Evitar que el gato arañe el mobiliario
Antes de empezar
Arañar es una necesidad biológica del gato, no una mala costumbre. Cumple varias funciones: marca territorial visual y olfativa, mantenimiento de las uñas, estiramiento muscular y descarga emocional. “No quiero que arañe” no es realista; lo realista es reorientar la conducta hacia superficies adecuadas.
Lo que necesitas
- Al menos 2-3 rascadores en zonas estratégicas.
- Variedad de texturas (sisal, cartón corrugado, alfombra, madera).
- Rascadores verticales (mínimo 70-80 cm) y horizontales (largos para estirarse completamente).
- Cintas adhesivas de doble cara (disuasores temporales en muebles).
- Spray de feromonas faciales sintéticas (opcional).
Paso a paso
- Identifica dónde araña actualmente (sofá, alfombras, esquinas concretas). Esas son las zonas “clave” para el gato.
- Pon un rascador junto a la zona que rasca. Sí, exactamente al lado. Es donde el gato “quiere” rascar.
- Variedad de rascadores: algunos gatos prefieren vertical, otros horizontal. Si rasca el sofá, prueba rascador vertical de sisal al lado. Si rasca la alfombra, prueba uno horizontal.

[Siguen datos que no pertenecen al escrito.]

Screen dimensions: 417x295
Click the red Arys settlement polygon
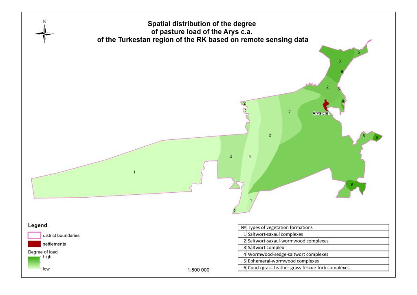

- Calidad del rascador: robusto, estable, alto suficiente para estirarse al completo. Los rascadores baratos que vibran o caen, no funcionan.
- Refuerza el uso correcto: cuando lo use, premia inmediatamente con voz suave y un pequeño premio.
- Disuasores en muebles problemáticos: cinta adhesiva doble cara (a los gatos no les gusta la sensación pegajosa) o papel de aluminio temporal sobre la zona.
- Spray de feromonas faciales en los rascadores nuevos para hacerlos atractivos.
- Corta uñas regularmente para reducir el daño cuando arañe.
Refuerzo positivo
Nunca regañes ni castigues físicamente: el gato no entiende la conexión, sólo aprende a tener miedo de ti. Lo que funciona: reorientar (llevarlo al rascador adecuado), reforzar el uso correcto, hacer el mueble menos atractivo y el rascador más atractivo.
Cuándo no aplicar (y cuándo consultar)
Nunca desungular (onixectomía): es una amputación falángica que está prohibida en muchos países europeos por sufrimiento y daño funcional. Si el rascado es excesivo o destructivo y no responde al manejo, consulta a un etólogo veterinario para descartar componente de estrés.